■ The task
From the line containing "Task: Close the Static Result tab" to the last line of the listing, transcribe exactly and add nothing else; keep both ends and omit pictures.

■ Task data
____________
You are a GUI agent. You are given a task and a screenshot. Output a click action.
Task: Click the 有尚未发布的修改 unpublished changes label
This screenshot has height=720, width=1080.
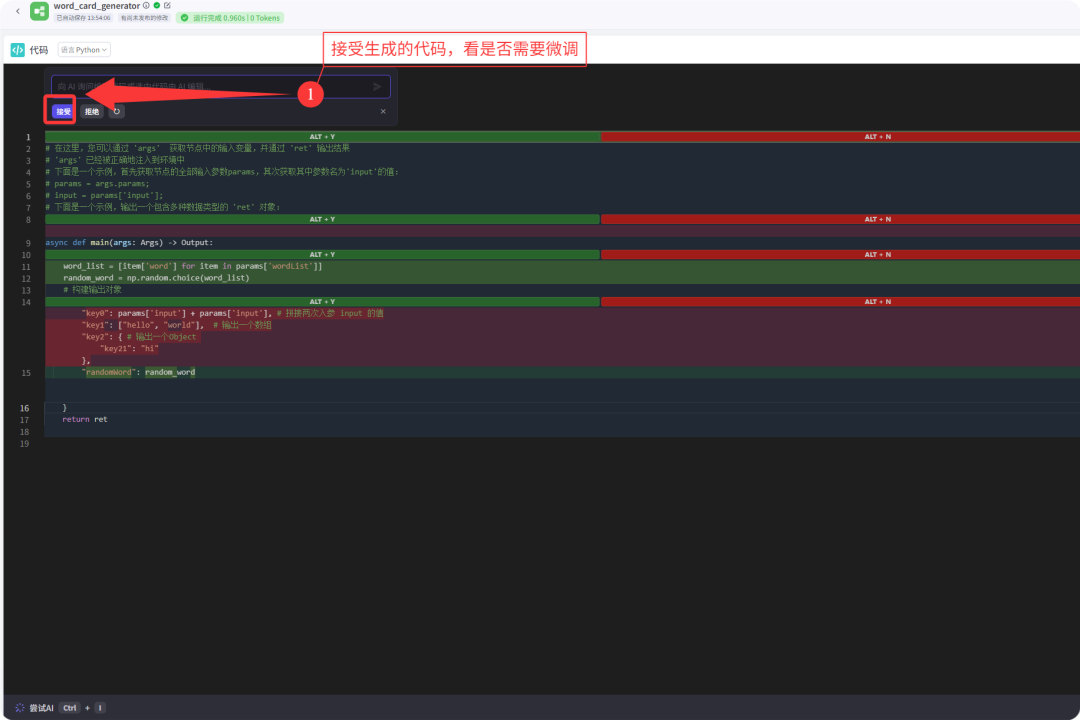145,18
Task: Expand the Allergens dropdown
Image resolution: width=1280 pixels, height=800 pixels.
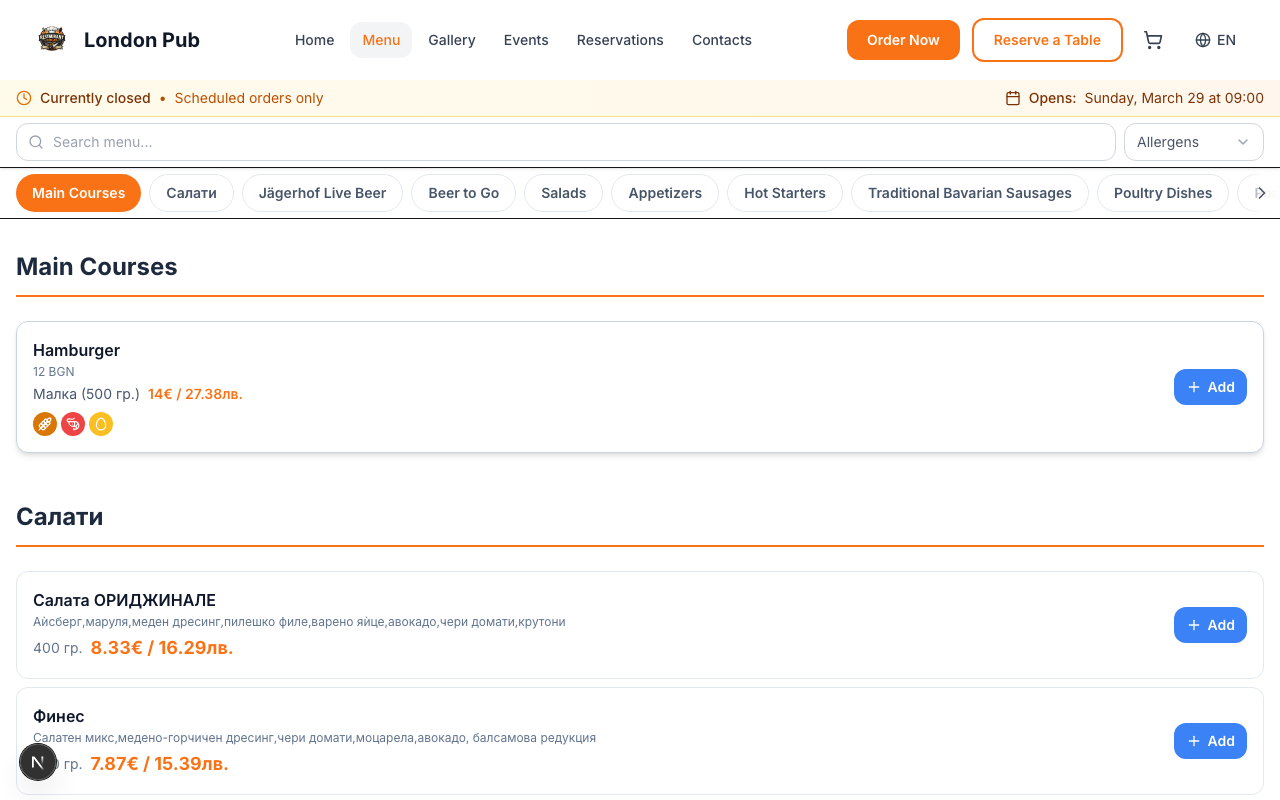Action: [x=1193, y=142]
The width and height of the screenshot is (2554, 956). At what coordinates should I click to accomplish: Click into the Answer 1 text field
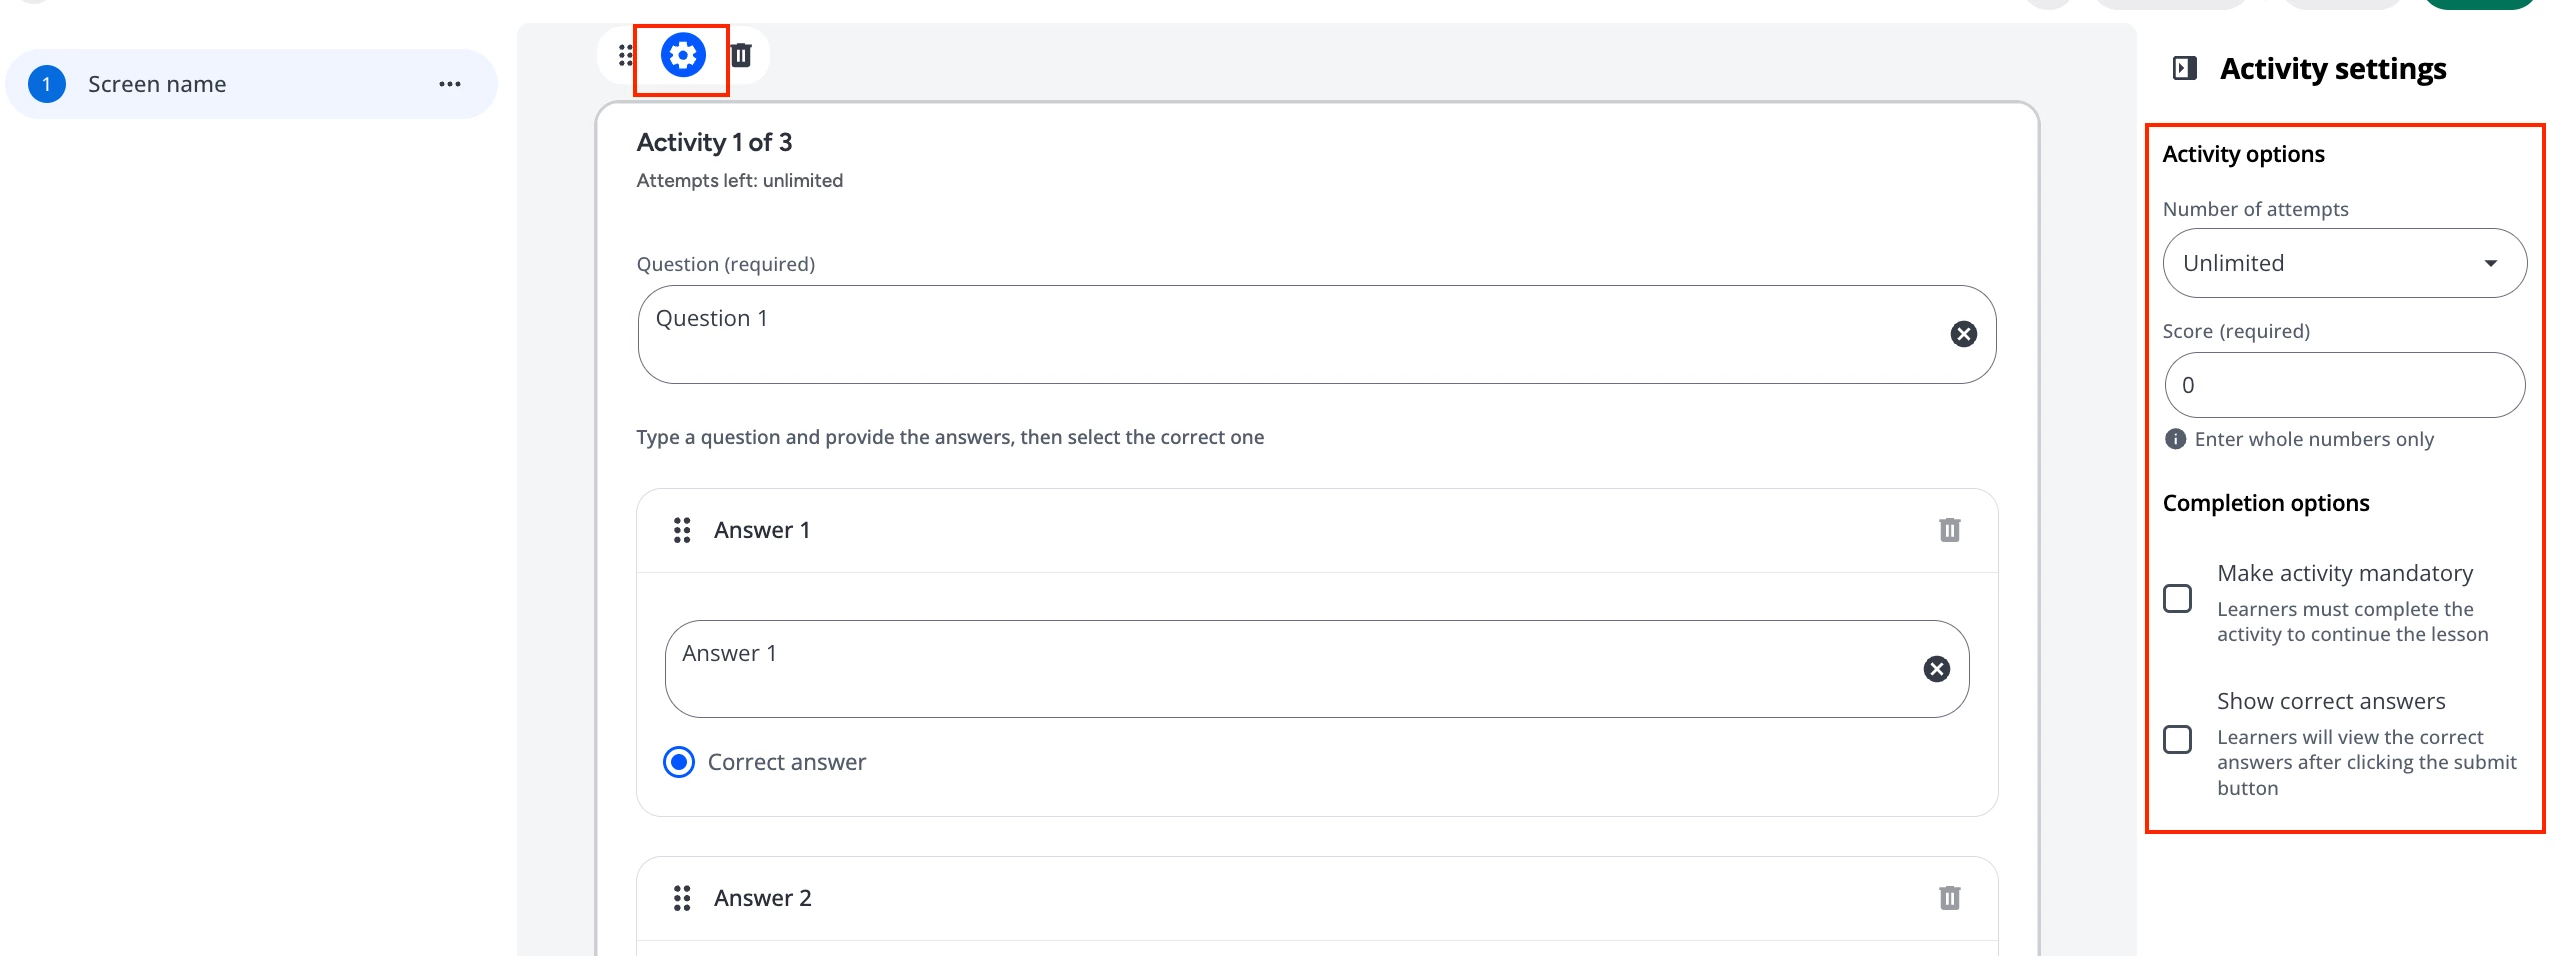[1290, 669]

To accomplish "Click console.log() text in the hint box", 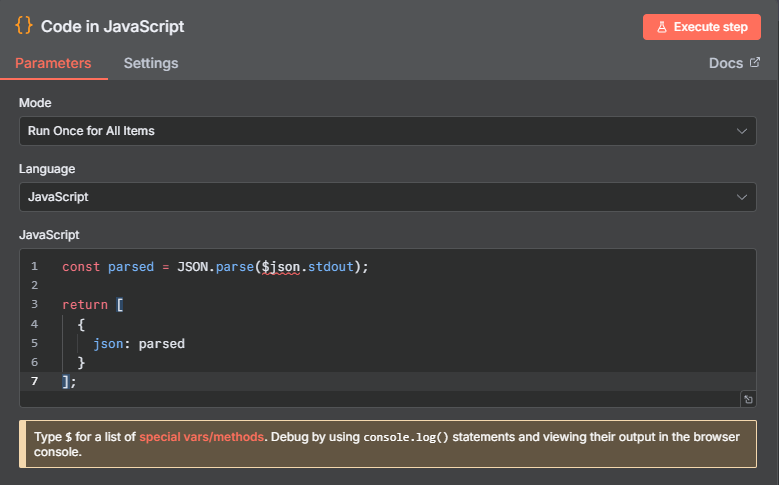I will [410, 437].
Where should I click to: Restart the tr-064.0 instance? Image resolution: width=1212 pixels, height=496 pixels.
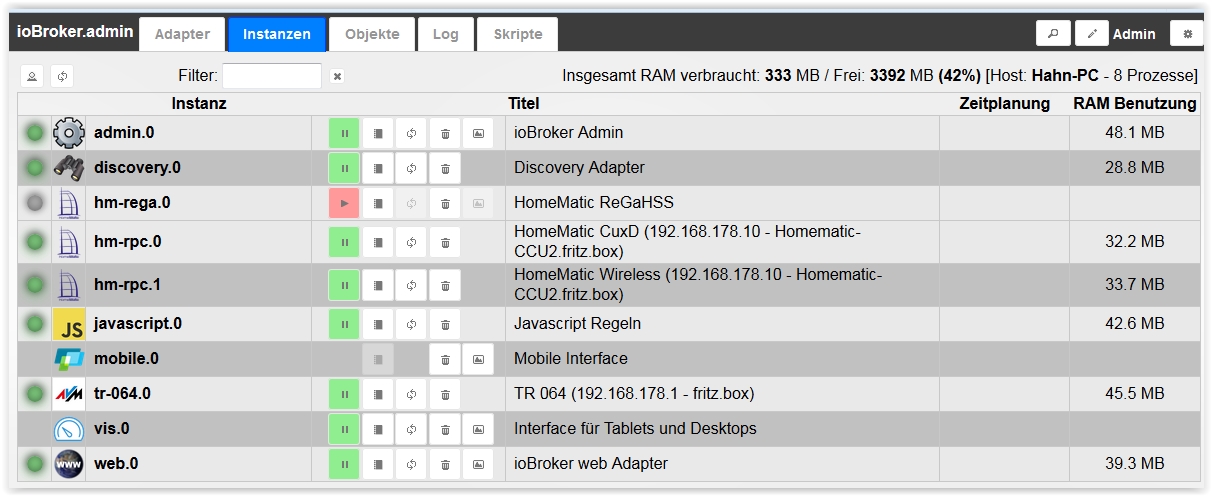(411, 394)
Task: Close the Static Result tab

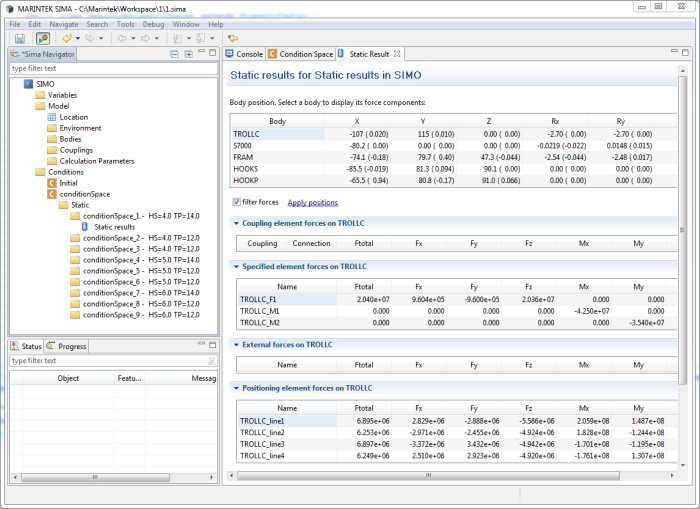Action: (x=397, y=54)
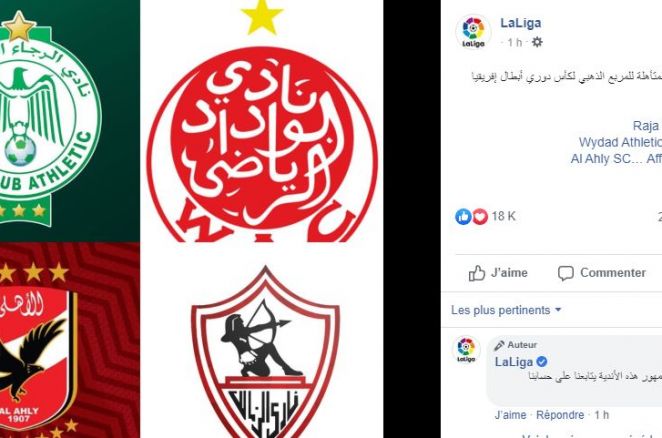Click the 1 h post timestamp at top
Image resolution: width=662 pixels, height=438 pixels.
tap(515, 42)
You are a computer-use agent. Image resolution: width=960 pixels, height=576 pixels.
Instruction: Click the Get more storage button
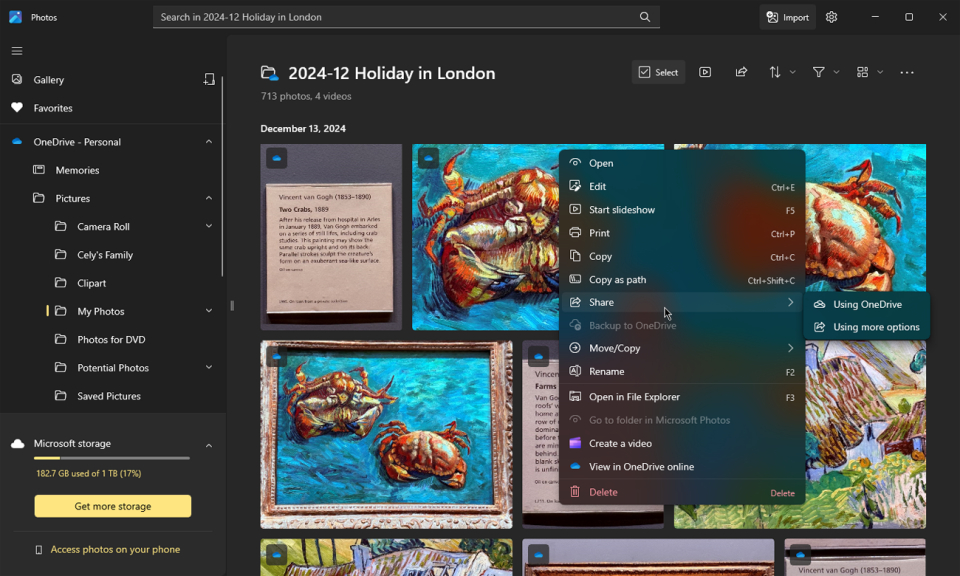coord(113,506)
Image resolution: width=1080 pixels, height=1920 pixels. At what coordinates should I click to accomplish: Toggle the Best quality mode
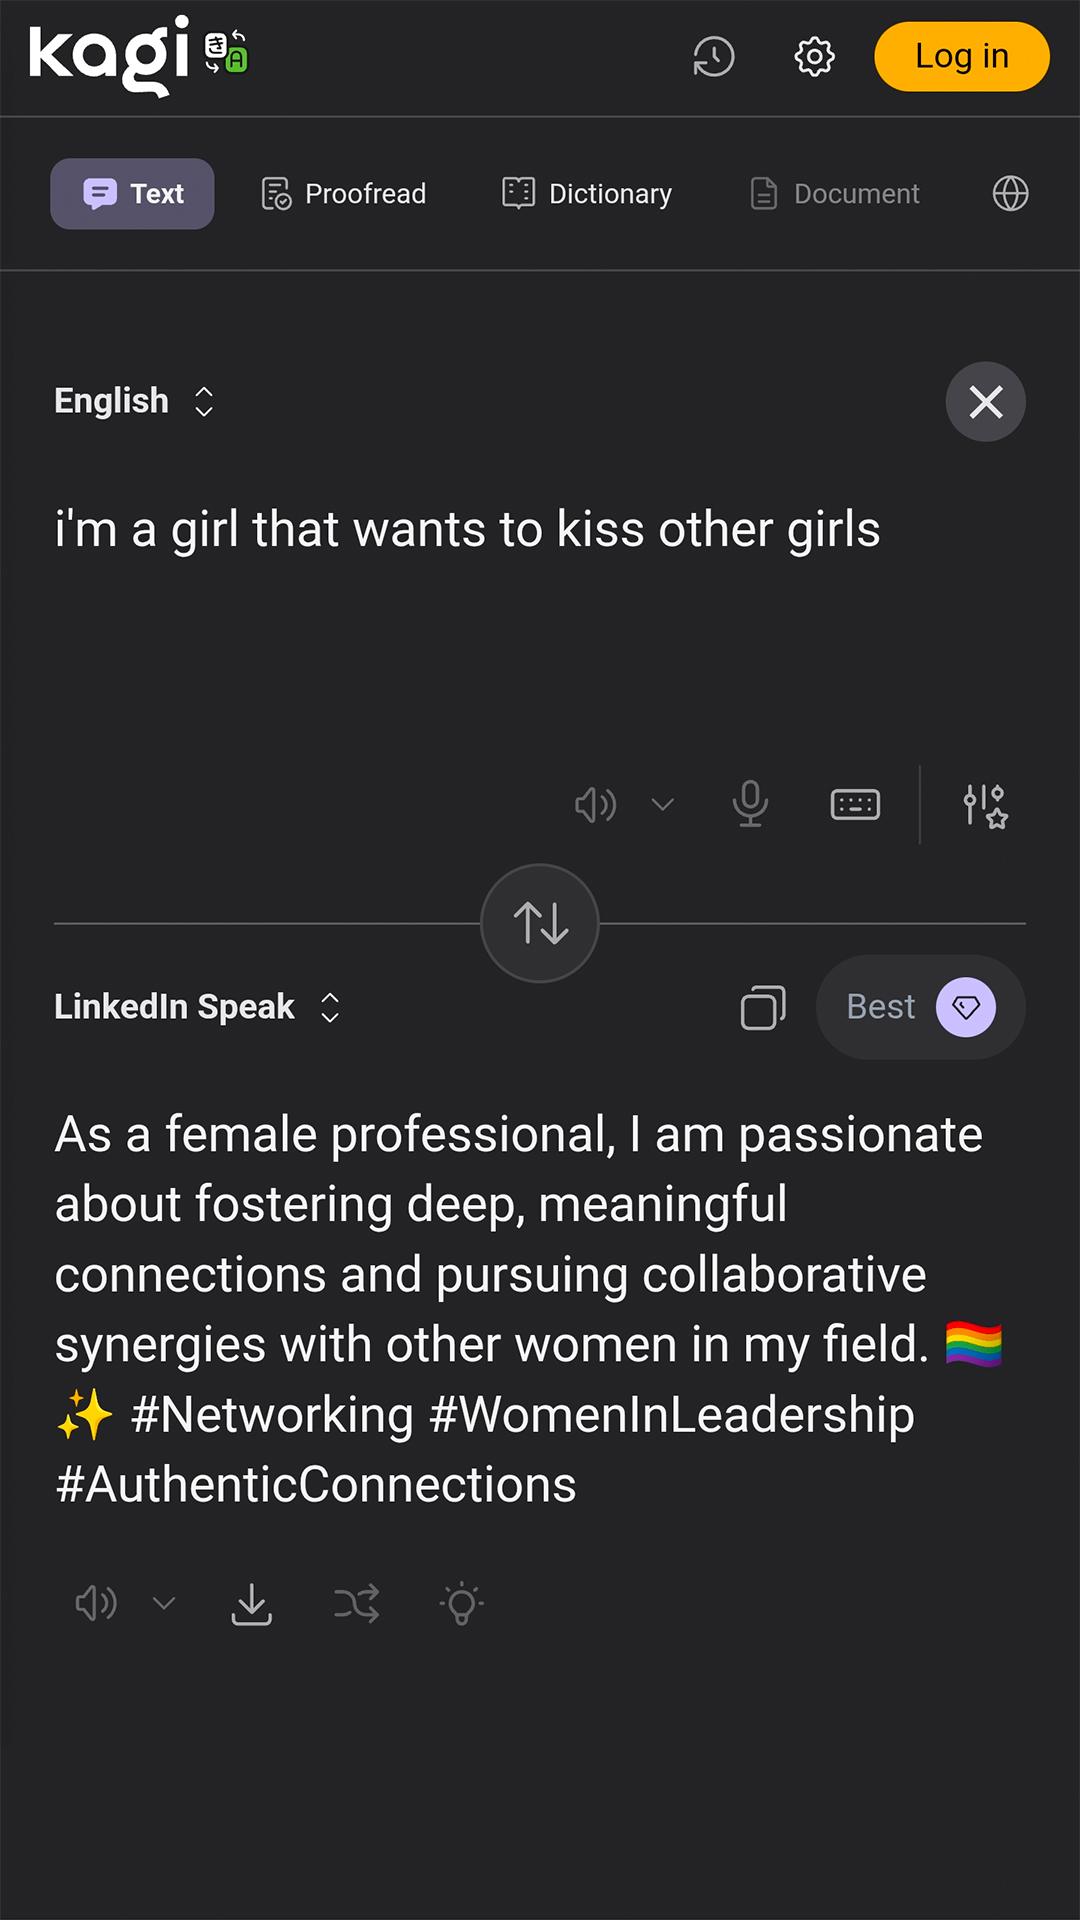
____________
■ Answer to the problem
Task: Close the Static Result tab

Action: (x=397, y=54)
Click the 1 h post timestamp at top
Image resolution: width=662 pixels, height=438 pixels.
tap(515, 42)
You are a computer-use agent. Image resolution: width=960 pixels, height=576 pixels.
Instruction: Click the Get more storage button
coord(113,506)
Image resolution: width=1080 pixels, height=1920 pixels. At what coordinates should I click to accomplish: Toggle the Best quality mode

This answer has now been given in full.